Kernel-Based Enhanced Oversampling Method for Imbalanced Classification
Wenjie Li, Sibo Zhu, Zhijian Li, Hanlin Wang
TL;DR
This work targets imbalanced classification by enhancing the Synthetic Minority Over-sampling Technique (SMOTE) with kernel-weighted convex combinations, yielding synthetic minority samples that better reflect the true distribution. The proposed method, KWSMOTE, uses Gaussian kernel weights to bias sampling toward nearby minority points and their neighbors, ensuring generated samples lie within the convex hull of the minority region and near class boundaries when appropriate, formalized by $x_{ik} = \sum_{j=0}^{k} \nu_{ij} x_i^{(j)}$ with $\nu_{ij} = w_{ij}/D_{ik}$ and $D_{ik} = \sum_{j=0}^{k} w_{ij}$, and $w_{ij} = K(x_i, x_i^{(j)})$, $K(x, x') = \exp(-\|x - x'\|^2/(2\sigma^2))$. Evaluations on four real-world datasets (Blood Transfusion, Haberman, Breast Cancer Wisconsin (Diagnostic), Diabetes) across Random Forest and SVM classifiers show that KWSMOTE consistently outperforms raw data, SMOTE, SNOCC, BorderlineSMOTE, and SVMSMOTE in F1-score, G-mean, and AUC, with notable improvements in minority-class recall and boundary preservation. The results demonstrate the method’s robustness and practical impact for imbalanced classification, with potential for integration into deep learning pipelines and high-dimensional tasks in the future.
Abstract
This paper introduces a novel oversampling technique designed to improve classification performance on imbalanced datasets.
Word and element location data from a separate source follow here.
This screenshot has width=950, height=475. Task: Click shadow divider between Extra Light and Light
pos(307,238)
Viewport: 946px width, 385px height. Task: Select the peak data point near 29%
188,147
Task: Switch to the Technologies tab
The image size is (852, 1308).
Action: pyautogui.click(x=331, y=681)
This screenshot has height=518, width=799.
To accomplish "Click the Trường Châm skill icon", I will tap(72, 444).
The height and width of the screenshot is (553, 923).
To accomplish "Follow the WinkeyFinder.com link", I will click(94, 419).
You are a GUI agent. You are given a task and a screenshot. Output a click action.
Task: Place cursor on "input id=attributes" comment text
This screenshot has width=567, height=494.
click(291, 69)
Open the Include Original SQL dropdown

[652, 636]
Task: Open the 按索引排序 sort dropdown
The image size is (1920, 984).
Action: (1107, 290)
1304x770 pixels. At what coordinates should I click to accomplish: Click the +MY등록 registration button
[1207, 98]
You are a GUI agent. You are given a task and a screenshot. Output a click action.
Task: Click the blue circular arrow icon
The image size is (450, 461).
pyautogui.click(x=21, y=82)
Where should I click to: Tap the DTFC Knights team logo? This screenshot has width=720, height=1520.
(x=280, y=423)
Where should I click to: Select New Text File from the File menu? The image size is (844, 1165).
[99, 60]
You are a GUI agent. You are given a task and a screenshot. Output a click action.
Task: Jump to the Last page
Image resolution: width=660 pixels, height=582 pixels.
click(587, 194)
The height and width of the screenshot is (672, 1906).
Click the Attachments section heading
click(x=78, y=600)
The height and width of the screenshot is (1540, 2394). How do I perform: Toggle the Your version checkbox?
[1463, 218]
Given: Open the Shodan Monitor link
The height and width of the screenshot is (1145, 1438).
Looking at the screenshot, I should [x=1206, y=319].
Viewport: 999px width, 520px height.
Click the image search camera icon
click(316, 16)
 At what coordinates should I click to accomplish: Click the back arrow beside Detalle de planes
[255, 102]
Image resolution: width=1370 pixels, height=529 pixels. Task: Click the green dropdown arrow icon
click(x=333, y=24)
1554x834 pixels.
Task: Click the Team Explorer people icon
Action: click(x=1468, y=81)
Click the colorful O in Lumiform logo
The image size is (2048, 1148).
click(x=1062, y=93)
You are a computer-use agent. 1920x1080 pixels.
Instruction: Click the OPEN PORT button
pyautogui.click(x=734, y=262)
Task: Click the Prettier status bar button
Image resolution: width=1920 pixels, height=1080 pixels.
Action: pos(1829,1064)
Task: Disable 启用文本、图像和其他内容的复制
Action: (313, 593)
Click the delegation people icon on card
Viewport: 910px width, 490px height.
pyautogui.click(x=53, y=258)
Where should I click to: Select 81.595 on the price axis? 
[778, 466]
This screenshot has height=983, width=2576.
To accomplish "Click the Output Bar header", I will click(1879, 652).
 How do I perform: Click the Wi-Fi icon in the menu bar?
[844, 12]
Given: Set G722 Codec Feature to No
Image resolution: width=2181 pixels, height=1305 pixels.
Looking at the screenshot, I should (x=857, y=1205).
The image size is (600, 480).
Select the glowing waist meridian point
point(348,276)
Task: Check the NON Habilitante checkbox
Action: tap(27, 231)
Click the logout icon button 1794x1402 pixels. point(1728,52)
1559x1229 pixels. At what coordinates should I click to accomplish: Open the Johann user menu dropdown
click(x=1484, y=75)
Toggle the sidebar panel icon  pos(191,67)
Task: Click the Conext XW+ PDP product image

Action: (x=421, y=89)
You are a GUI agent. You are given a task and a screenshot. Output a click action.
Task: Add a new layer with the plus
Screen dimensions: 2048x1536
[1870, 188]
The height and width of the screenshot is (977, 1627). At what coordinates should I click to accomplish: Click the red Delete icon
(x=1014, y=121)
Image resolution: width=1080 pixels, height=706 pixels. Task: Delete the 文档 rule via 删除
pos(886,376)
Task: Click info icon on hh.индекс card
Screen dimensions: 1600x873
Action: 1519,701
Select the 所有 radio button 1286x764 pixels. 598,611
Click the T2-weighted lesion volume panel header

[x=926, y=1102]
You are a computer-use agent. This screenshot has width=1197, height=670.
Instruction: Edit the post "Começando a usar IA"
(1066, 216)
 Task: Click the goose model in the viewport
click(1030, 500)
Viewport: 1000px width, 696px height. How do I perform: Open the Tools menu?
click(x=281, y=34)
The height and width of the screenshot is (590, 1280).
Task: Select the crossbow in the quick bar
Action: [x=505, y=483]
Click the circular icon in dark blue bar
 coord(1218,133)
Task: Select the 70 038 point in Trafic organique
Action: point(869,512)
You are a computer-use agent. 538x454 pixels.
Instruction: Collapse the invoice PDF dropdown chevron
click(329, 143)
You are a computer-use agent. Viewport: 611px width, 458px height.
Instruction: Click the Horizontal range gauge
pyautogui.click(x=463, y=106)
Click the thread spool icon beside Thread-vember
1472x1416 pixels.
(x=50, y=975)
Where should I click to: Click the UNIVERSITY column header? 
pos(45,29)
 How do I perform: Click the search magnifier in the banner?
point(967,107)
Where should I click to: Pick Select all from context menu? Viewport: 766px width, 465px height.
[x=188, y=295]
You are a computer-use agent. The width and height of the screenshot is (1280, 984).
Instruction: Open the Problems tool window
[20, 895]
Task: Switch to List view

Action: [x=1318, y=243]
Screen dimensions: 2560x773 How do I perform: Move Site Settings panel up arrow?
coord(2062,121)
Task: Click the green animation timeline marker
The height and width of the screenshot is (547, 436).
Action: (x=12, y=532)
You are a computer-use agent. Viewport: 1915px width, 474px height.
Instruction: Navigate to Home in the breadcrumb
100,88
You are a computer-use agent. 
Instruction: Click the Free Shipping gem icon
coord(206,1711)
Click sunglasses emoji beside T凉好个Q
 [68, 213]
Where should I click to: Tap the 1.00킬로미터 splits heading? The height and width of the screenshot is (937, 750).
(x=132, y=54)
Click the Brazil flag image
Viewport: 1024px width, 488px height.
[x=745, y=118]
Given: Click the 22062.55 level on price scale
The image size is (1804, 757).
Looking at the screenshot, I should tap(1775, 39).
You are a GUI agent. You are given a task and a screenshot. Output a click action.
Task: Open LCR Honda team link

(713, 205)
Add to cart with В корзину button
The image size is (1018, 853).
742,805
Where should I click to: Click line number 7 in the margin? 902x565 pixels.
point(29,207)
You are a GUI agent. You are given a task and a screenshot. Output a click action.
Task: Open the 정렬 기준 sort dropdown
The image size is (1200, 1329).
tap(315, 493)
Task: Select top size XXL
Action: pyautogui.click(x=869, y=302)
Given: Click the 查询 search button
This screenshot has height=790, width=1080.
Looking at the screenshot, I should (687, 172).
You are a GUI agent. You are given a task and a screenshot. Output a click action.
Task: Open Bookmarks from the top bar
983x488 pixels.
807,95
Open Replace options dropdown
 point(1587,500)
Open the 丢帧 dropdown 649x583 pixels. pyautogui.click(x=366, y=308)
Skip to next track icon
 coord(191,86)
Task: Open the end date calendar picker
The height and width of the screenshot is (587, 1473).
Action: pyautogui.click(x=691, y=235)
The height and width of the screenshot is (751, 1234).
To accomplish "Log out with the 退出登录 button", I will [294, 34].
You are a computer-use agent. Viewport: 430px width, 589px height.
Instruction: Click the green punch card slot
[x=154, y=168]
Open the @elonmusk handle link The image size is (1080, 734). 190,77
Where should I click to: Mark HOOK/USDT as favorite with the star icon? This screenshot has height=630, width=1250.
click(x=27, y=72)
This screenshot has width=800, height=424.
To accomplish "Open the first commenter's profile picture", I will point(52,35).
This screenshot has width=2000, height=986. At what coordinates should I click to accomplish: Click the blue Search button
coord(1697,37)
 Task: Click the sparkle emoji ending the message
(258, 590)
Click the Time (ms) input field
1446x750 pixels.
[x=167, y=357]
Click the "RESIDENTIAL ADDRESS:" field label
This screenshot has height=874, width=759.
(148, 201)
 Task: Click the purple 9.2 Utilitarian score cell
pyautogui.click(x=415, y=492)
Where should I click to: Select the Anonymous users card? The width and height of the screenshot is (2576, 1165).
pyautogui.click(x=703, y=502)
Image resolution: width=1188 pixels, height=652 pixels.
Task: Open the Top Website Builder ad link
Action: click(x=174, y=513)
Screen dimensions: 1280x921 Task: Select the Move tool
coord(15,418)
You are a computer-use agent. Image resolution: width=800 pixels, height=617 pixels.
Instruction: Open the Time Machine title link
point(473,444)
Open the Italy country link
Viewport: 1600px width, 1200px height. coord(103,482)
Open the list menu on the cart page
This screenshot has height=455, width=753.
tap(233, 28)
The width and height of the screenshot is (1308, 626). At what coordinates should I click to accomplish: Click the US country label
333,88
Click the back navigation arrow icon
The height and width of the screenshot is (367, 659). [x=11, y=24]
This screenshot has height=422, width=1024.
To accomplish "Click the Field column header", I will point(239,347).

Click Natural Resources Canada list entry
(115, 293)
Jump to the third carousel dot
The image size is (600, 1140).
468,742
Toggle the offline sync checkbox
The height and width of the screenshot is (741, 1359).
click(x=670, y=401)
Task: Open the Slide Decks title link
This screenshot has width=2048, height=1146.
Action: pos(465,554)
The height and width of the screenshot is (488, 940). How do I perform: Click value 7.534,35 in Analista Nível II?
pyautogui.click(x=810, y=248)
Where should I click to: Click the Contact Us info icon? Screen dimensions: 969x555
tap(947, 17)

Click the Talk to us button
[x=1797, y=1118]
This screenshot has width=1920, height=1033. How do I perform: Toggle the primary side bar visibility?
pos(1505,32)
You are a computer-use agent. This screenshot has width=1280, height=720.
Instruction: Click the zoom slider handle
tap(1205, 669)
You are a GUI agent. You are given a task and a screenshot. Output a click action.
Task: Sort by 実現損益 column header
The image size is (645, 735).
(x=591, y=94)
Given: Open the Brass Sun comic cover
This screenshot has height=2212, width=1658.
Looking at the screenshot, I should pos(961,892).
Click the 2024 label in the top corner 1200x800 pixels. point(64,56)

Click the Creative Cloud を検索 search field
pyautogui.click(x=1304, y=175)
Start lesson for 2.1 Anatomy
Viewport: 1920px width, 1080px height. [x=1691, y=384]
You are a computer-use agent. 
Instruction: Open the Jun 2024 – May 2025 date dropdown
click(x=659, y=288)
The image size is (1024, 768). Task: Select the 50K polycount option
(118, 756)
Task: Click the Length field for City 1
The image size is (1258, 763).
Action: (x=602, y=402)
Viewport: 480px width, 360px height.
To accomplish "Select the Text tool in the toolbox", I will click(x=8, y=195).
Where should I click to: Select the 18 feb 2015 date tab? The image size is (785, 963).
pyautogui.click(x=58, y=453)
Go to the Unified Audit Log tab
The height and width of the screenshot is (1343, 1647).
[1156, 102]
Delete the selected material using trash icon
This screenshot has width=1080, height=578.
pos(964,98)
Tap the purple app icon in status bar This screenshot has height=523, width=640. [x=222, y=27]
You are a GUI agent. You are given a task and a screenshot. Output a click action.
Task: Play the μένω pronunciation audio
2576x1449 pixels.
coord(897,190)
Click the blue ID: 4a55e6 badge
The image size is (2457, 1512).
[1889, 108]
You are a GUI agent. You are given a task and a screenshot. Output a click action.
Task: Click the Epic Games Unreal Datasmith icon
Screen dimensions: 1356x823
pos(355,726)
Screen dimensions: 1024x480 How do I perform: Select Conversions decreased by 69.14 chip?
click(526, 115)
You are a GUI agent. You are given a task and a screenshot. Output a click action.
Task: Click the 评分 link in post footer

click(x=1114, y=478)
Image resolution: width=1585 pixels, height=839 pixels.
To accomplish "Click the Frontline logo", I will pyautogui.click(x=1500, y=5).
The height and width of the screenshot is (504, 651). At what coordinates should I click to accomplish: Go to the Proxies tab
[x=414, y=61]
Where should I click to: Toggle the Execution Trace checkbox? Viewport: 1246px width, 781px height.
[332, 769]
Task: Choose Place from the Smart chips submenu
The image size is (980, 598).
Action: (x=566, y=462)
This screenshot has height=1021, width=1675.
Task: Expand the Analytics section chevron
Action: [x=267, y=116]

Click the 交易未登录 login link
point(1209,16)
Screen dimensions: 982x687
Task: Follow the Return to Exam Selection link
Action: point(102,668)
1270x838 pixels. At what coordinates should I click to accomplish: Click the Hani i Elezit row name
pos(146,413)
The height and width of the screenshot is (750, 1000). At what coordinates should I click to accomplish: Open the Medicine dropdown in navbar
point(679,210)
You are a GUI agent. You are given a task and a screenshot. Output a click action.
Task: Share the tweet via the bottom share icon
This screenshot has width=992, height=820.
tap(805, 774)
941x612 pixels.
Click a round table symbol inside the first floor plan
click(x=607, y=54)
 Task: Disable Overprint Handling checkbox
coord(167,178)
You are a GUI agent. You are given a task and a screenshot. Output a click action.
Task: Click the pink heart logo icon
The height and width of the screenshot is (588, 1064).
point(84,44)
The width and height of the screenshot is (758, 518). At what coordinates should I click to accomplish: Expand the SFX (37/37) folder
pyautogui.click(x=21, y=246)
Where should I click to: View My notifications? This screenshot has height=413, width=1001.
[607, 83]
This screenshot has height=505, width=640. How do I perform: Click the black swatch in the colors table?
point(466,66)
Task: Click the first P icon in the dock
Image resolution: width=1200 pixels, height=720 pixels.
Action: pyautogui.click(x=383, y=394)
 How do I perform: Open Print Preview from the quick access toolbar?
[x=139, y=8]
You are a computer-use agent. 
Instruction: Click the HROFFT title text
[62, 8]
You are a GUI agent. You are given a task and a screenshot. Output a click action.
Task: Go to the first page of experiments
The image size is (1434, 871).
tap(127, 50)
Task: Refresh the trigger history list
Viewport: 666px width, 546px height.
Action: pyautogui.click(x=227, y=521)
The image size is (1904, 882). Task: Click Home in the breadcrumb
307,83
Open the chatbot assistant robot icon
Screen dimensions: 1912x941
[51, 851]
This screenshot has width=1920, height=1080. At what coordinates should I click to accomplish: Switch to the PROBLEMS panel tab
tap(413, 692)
The proposed method enhances the traditional SMOTE algorithm by incorporating convex combination and kernel-based weighting to generate synthetic samples that better represent the minority class. Through experiments on multiple real-world datasets, we demonstrate that the new technique outperforms existing methods in terms of F1-score, G-mean, and AUC, providing a robust solution for handling imbalanced datasets in classification tasks.